The agency also advances loans to overseas buyers of goods from the UK, which could include Kenyan firms looking to import British merchandise into the country.
Accompanied by the British High Commissioner to Kenya Nic Hailey, and a delegation from the High Commission, Lord Hollick will be visiting Turkana County on Wednesday and Thursday where they will explore potential solar hybridizing sites that are marked for development by Tropical Power, a British clean energy development company.
— Nic Hailey (@HCNicHailey) February 17, 2016
He will also visit Tullow Oil’s Lokichar Basin drilling sites as well as attending meetings with the Governor for Turkana, Hon. Josphat Nanok, and other County government officials to discuss potential investment opportunities in the County.

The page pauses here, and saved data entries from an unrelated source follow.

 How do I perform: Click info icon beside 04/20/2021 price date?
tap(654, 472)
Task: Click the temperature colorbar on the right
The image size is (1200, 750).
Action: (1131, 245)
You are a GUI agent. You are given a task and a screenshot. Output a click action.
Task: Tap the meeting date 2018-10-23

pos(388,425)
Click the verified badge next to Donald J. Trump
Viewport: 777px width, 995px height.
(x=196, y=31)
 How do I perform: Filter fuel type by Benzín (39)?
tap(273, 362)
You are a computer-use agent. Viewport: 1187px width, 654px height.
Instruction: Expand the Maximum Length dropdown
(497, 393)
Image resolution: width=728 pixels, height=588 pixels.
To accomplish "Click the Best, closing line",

While in the country, he will also officially open the new Turkana offices of the Kenya Market Trust (KMT) which the UK, through the Department for International Development (DFID), has funded KMT with £24m (Ksh 3.5bn) from 2012-15 to improve market access for the poor.
KMT is working in Turkana to ensure increased income to farmers from the sale of livestock and livestock products and Lord Hollick will meet with various government ministries and parastatals including the Office of the President, Energy and Petroleum, National Treasury, Geothermal Development Company (GDC) and Kenya Electricity Generating Company (KenGen).
Central to his discussions with National government will be the aforementioned UK Export Finance (UKEF) which has set aside a fund of up to £500m (Ksh 74bn) to support trade with Kenya.
His visit comes at a time when the Kenyan Government has set ambitious targets to boost its energy mix and increase output to 500MW, as part of the Energy Pillar in Vision 2030, to help guarantee the reliable, affordable power necessary to underpin sustainable development.